I have been sharing my experiences with mixed-use paths for the past several months and there has been an ongoing discussion in this space about their value. My last post on the W&OD Trail is a good example.
On the whole, I find them to be nice but full of challenges. Sometimes, those challenges become too much of a bother for me so I elect to ride in the street, which is absolutely legal. The reaction of a small group of motorists would suggest they believe otherwise. They honk as they pass within inches of me, gesticulating wildly toward the “perfectly good” path on the side of the road.
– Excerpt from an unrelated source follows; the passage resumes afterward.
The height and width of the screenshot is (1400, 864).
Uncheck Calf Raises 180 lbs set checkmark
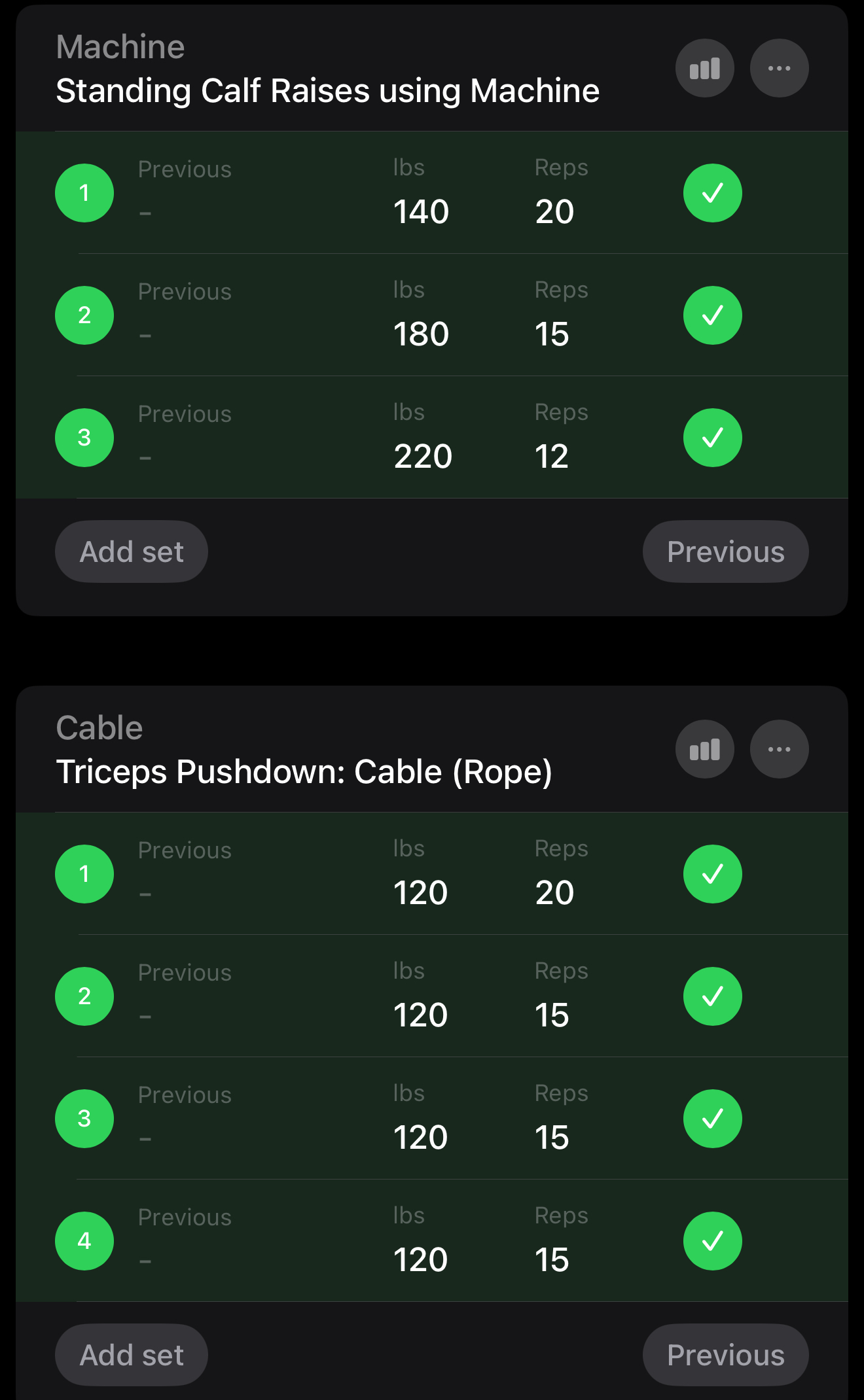[712, 315]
Given that we have been discussing this issue off and on, I noted with interest yesterday’s WashCycle blog post, which concerned an email exchange between a concerned citizen and the Maryland Department of Transportation. The citizen was writing to complain about cyclists riding on a busy road during morning rush hour when a path was available to them next to the road. I thought the complainant (though in the wrong) was reasonable and shared a view that is all too common with motorists. I thought the MDOT reply was very well written and hopefully helped the motorist understand the situation a little better.
WashCycle points out that this continued confusion amongst motorists is in part due to recent changes in the law allowing cyclists to ride in roads. Although Maryland passed legislation in the late 1970s, other states (including Virginia) required cyclists to use pathways as late as 2005. Many drivers who received their training before the changes went into effect may be unaware of the change.